Carter was in the District to discuss his new book “White House Diary,” a compilation of the former commander in chief’s diary entries from his four years in the White House. He had previously been slated to appear for the same event at the Lisner Auditorium on campus in late October. After falling ill on a flight to Cleveland two nights before the event, Carter’s book reading at GW was canceled.
At the rescheduled event, the 86-year-old said he was disappointed that many of the problems he strove to fix in office have made little progress since he left the White House in 1981.
“Anybody who has ever invaded Afghanistan has come out a loser, and I have serious doubts that we will prevail and overcome our goals,” Carter said.
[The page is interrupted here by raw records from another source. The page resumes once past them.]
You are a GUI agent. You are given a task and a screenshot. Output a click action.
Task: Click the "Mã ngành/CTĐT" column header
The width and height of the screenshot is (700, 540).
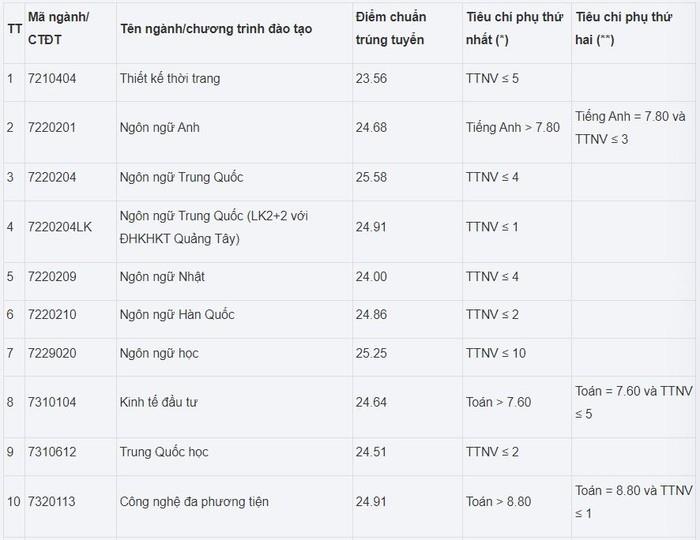58,28
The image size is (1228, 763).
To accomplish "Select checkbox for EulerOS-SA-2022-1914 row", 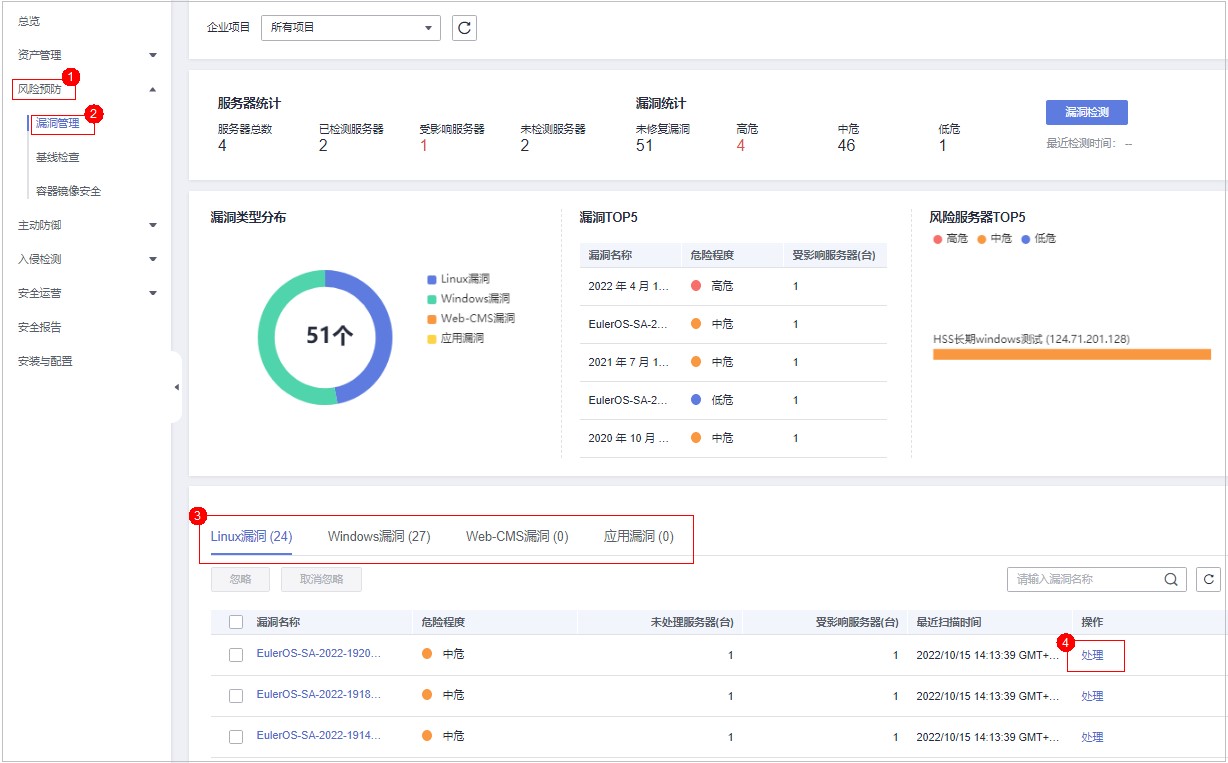I will click(236, 737).
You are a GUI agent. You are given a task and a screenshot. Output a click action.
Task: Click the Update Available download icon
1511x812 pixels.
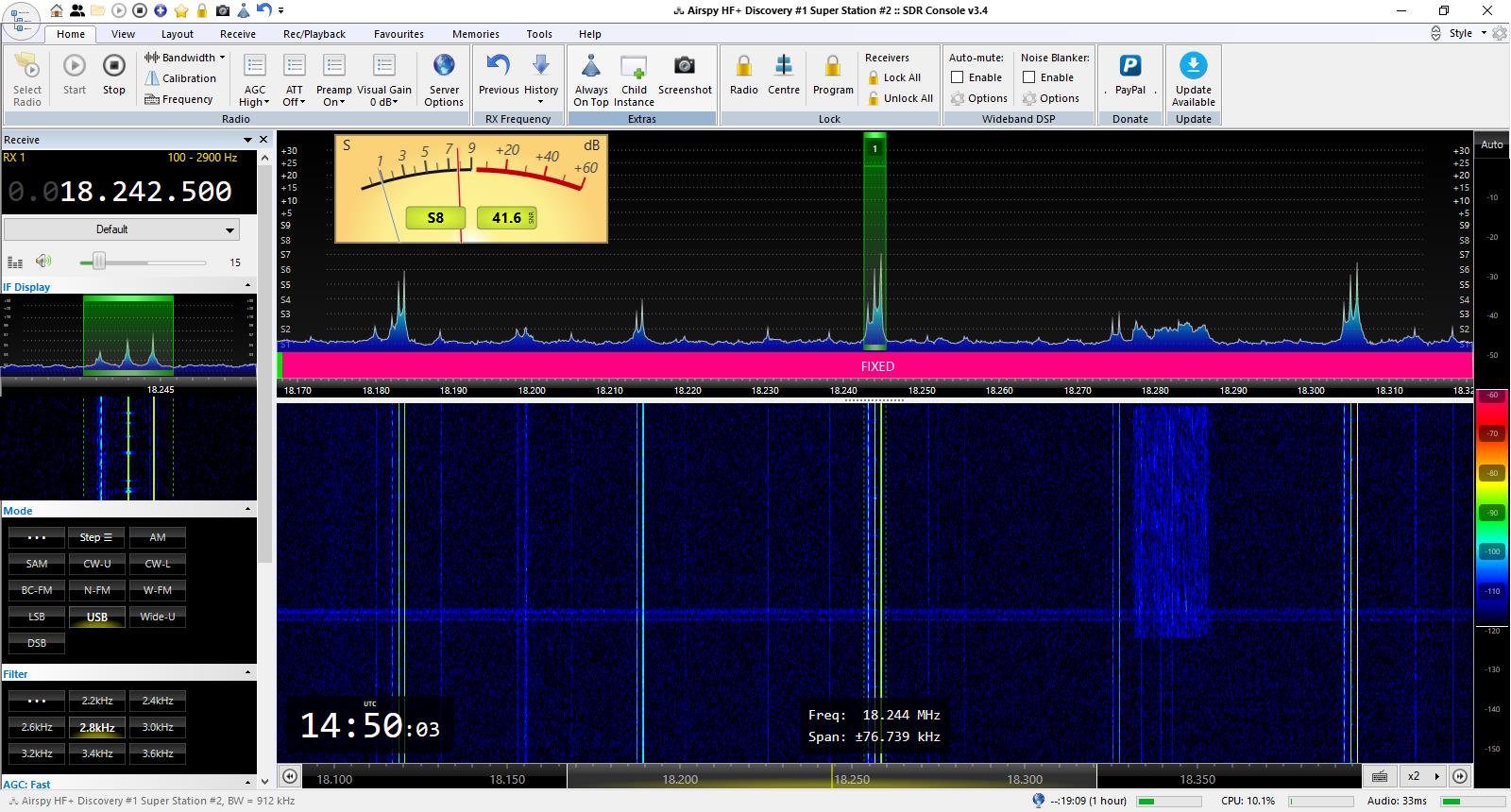[x=1194, y=66]

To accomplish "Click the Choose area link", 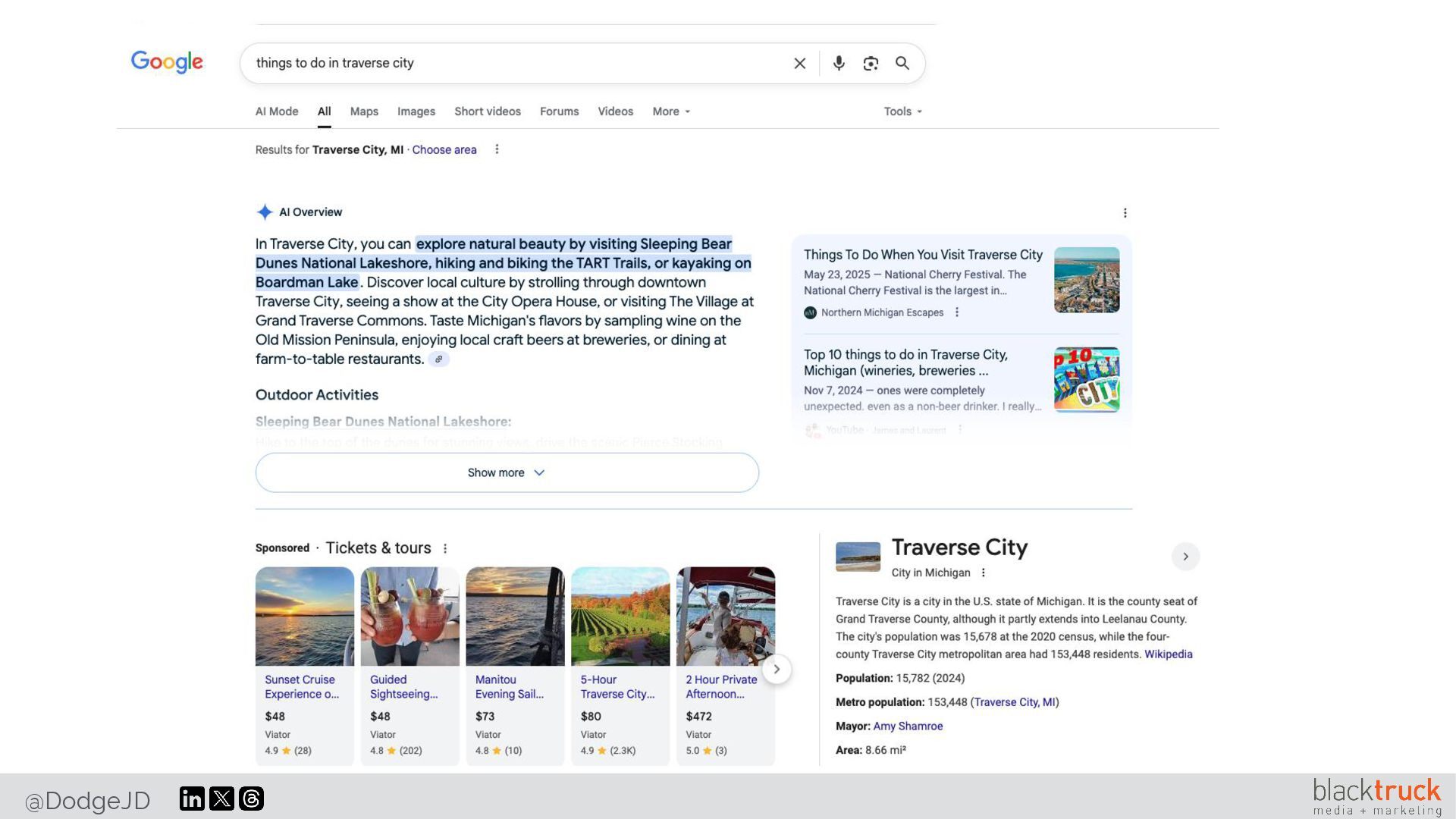I will [444, 149].
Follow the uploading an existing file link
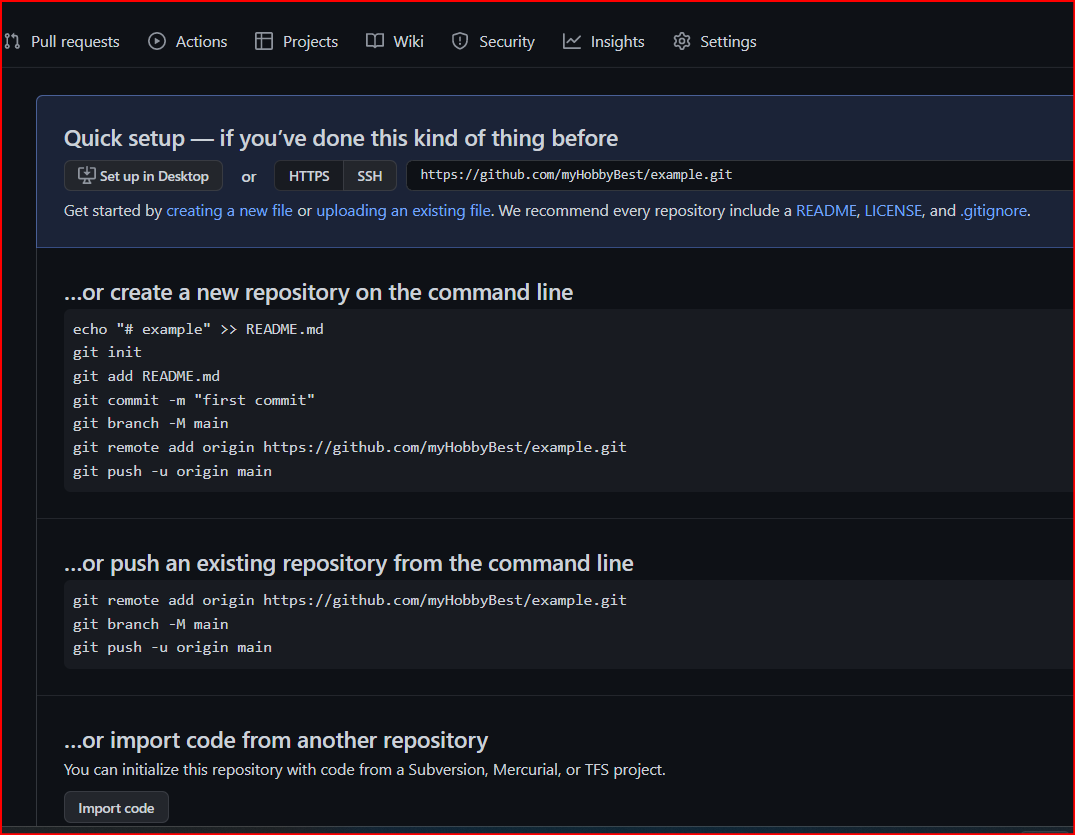 [x=403, y=211]
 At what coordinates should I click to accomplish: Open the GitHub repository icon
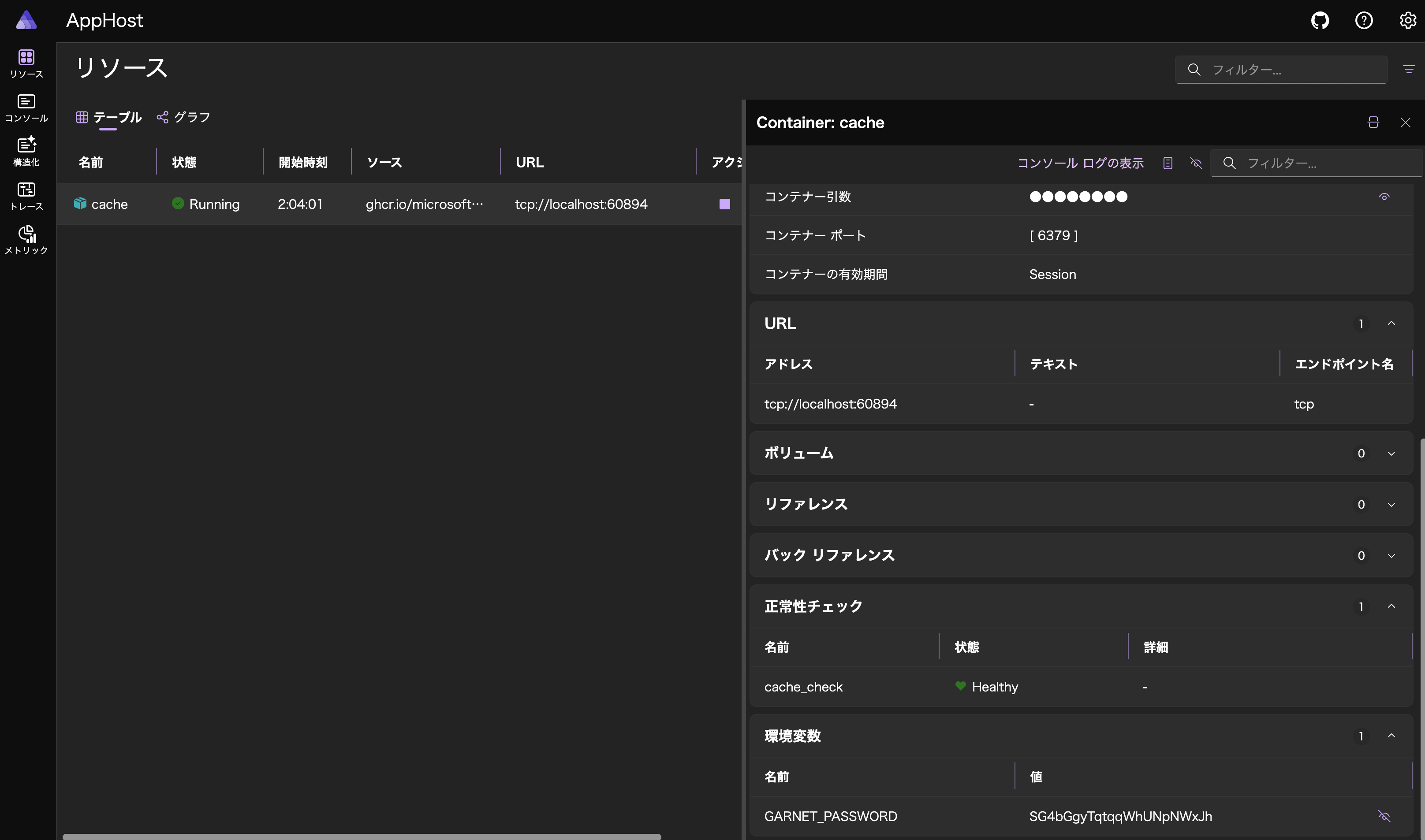coord(1320,21)
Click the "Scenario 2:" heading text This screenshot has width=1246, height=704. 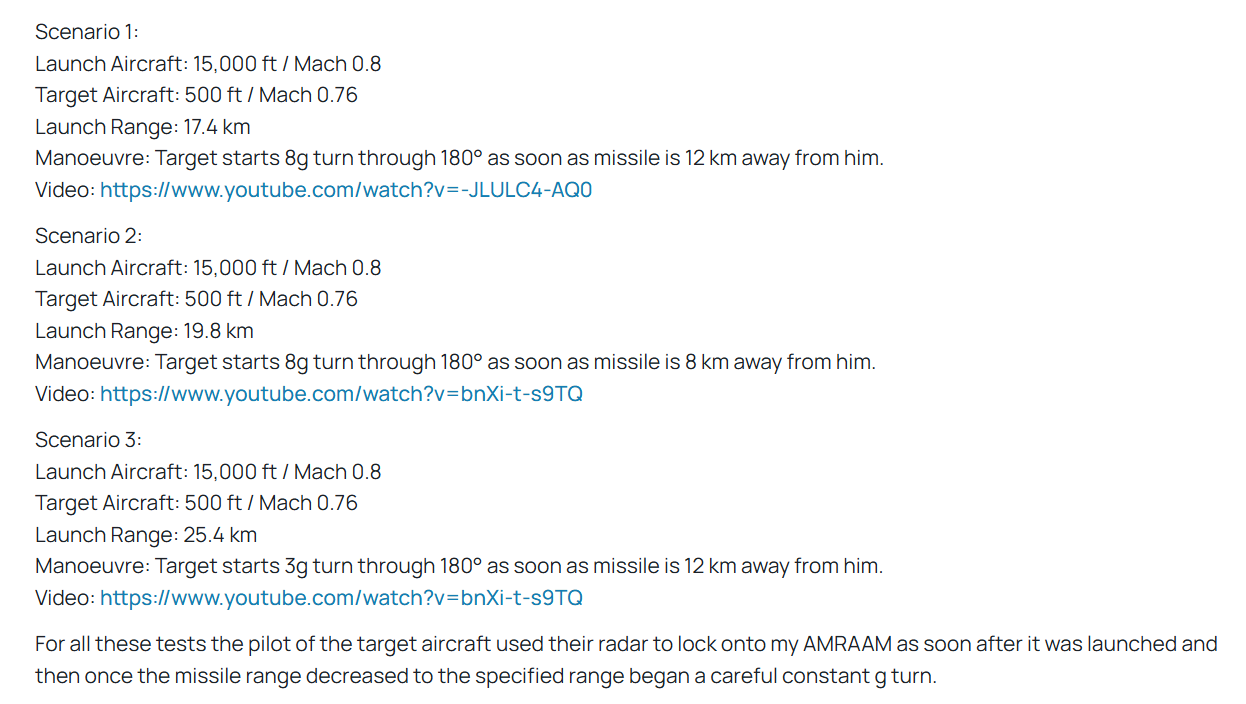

Carter was president when the Soviet Union invaded the Middle Eastern country in 1979, beginning what would be an almost decade-long military battle. The conflict escalated the growing Cold War tensions between communist-supporting and anti-communist nations.
The U.S. invaded Afghanistan again in 2001 in an effort to weed out leaders of Al-Qaeda, the militant Islamist group that organized the Sept. 11 terrorist attacks.
Despite failing to find the attack’s chief organizer, Osama Bin Laden, President Barack Obama announced last year that he planned to withdraw troops from the country in July 2011.
Carter said struggling to survive an upward battle in the Middle East was just one of many of the issues that the current president is still facing today.
“So many things that I had to deal with are on the desk for Obama to address,” Carter said.
Among other challenges, Carter discussed the biggest political issue he faced – negotiating a treaty for the Panama Canal – and why the last year of his presidency was the worst year of his life.
“I prayed more than I ever have in my entire life that all of the hostages would come home,” Carter said, in response to the Iranian hostage crisis, which kept 52 U.S. citizens captive in the Middle Eastern country for 444 days.
During the reading, Carter took time to explain the battles that he was fortunate not to face during his one term as president.
“The main difference between 25 years ago and today is the polarization of the parties,” Carter said. “[The Republicans] cooperated with me thoroughly, and I couldn’t have done anything without Republican support.”